WHAT TO DO :: Nothing in the data may change. Copy all of it exactly.

RECORDS PROVIDED ::
● ● ●

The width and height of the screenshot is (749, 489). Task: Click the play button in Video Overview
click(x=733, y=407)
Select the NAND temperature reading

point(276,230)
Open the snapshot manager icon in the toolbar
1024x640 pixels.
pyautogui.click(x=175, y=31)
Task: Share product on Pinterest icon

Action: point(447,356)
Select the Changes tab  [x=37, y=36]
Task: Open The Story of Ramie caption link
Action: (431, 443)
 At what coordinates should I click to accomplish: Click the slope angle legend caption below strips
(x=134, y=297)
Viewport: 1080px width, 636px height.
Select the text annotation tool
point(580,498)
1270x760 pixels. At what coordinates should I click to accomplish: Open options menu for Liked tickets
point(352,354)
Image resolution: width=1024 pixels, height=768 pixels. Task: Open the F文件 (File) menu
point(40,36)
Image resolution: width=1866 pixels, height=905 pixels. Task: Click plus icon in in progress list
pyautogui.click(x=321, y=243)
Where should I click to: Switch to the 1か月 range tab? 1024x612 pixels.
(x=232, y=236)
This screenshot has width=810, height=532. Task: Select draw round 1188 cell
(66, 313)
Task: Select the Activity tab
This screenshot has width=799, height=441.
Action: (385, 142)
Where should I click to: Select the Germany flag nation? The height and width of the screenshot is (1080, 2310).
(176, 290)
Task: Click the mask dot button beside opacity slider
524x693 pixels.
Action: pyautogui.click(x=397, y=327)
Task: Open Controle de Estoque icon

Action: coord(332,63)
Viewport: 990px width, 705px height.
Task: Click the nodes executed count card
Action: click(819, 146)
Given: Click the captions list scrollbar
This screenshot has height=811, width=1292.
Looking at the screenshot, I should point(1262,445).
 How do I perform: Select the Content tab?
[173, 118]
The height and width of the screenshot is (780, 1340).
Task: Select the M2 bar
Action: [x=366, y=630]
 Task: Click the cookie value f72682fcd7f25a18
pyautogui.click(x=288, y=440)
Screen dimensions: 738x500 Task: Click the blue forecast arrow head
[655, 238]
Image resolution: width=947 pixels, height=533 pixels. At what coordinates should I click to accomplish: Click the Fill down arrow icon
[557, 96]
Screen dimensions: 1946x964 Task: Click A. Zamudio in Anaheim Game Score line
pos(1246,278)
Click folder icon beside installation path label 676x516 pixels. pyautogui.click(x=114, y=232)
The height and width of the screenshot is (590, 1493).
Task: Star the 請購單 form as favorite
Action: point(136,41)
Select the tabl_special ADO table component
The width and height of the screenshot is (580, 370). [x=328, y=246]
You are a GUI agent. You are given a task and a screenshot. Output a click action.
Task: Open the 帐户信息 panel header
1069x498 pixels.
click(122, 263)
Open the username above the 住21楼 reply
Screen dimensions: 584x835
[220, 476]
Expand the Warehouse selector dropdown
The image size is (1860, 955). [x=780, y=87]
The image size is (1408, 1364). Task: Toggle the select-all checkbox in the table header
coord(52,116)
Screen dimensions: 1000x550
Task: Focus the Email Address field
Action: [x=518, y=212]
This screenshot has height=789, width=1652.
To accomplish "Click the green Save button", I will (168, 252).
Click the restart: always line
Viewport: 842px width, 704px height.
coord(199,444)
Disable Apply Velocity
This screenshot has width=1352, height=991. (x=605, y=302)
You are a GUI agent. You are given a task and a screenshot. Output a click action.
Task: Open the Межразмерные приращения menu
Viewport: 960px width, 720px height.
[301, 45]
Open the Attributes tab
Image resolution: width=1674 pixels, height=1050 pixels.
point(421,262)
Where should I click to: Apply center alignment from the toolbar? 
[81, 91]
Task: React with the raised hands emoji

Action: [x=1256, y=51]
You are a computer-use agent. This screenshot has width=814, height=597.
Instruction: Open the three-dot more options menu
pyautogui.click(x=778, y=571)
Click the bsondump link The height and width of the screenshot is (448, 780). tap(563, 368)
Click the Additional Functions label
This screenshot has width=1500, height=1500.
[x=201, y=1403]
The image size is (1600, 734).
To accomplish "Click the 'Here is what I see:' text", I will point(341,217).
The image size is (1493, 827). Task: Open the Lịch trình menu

● ● ●

TASK OUTPUT ::
The width and height of the screenshot is (749, 489). Task: Click the play button in Video Overview
click(x=733, y=407)
Select the NAND temperature reading

point(276,230)
Open the snapshot manager icon in the toolbar
1024x640 pixels.
pyautogui.click(x=175, y=31)
Task: Share product on Pinterest icon

Action: point(447,356)
Select the Changes tab  [x=37, y=36]
Task: Open The Story of Ramie caption link
Action: (431, 443)
 At what coordinates should I click to accomplish: Click the slope angle legend caption below strips
(x=134, y=297)
Viewport: 1080px width, 636px height.
Select the text annotation tool
point(580,498)
1270x760 pixels. At what coordinates should I click to accomplish: Open options menu for Liked tickets
point(352,354)
Image resolution: width=1024 pixels, height=768 pixels. Task: Open the F文件 (File) menu
point(40,36)
Image resolution: width=1866 pixels, height=905 pixels. Task: Click plus icon in in progress list
pyautogui.click(x=321, y=243)
Where should I click to: Switch to the 1か月 range tab? 1024x612 pixels.
(x=232, y=236)
This screenshot has width=810, height=532. Task: Select draw round 1188 cell
(66, 313)
Task: Select the Activity tab
This screenshot has width=799, height=441.
Action: (385, 142)
Where should I click to: Select the Germany flag nation? The height and width of the screenshot is (1080, 2310).
(176, 290)
Task: Click the mask dot button beside opacity slider
524x693 pixels.
Action: pyautogui.click(x=397, y=327)
Task: Open Controle de Estoque icon

Action: coord(332,63)
Viewport: 990px width, 705px height.
Task: Click the nodes executed count card
Action: click(819, 146)
Given: Click the captions list scrollbar
This screenshot has height=811, width=1292.
Looking at the screenshot, I should point(1262,445).
 How do I perform: Select the Content tab?
[173, 118]
The height and width of the screenshot is (780, 1340).
Task: Select the M2 bar
Action: [x=366, y=630]
 Task: Click the cookie value f72682fcd7f25a18
pyautogui.click(x=288, y=440)
Screen dimensions: 738x500 Task: Click the blue forecast arrow head
[655, 238]
Image resolution: width=947 pixels, height=533 pixels. At what coordinates should I click to accomplish: Click the Fill down arrow icon
[557, 96]
Screen dimensions: 1946x964 Task: Click A. Zamudio in Anaheim Game Score line
pos(1246,278)
Click folder icon beside installation path label 676x516 pixels. pyautogui.click(x=114, y=232)
The height and width of the screenshot is (590, 1493).
Task: Star the 請購單 form as favorite
Action: point(136,41)
Select the tabl_special ADO table component
The width and height of the screenshot is (580, 370). [x=328, y=246]
You are a GUI agent. You are given a task and a screenshot. Output a click action.
Task: Open the 帐户信息 panel header
1069x498 pixels.
click(122, 263)
Open the username above the 住21楼 reply
Screen dimensions: 584x835
[220, 476]
Expand the Warehouse selector dropdown
The image size is (1860, 955). [x=780, y=87]
The image size is (1408, 1364). Task: Toggle the select-all checkbox in the table header
coord(52,116)
Screen dimensions: 1000x550
Task: Focus the Email Address field
Action: [x=518, y=212]
This screenshot has height=789, width=1652.
To accomplish "Click the green Save button", I will (168, 252).
Click the restart: always line
Viewport: 842px width, 704px height.
coord(199,444)
Disable Apply Velocity
This screenshot has width=1352, height=991. (x=605, y=302)
You are a GUI agent. You are given a task and a screenshot. Output a click action.
Task: Open the Межразмерные приращения menu
Viewport: 960px width, 720px height.
[301, 45]
Open the Attributes tab
Image resolution: width=1674 pixels, height=1050 pixels.
point(421,262)
Where should I click to: Apply center alignment from the toolbar? 
[81, 91]
Task: React with the raised hands emoji

Action: [x=1256, y=51]
You are a computer-use agent. This screenshot has width=814, height=597.
Instruction: Open the three-dot more options menu
pyautogui.click(x=778, y=571)
Click the bsondump link The height and width of the screenshot is (448, 780). tap(563, 368)
Click the Additional Functions label
This screenshot has width=1500, height=1500.
[x=201, y=1403]
The image size is (1600, 734).
To accomplish "Click the 'Here is what I see:' text", I will point(341,217).
The image size is (1493, 827). Task: Open the Lịch trình menu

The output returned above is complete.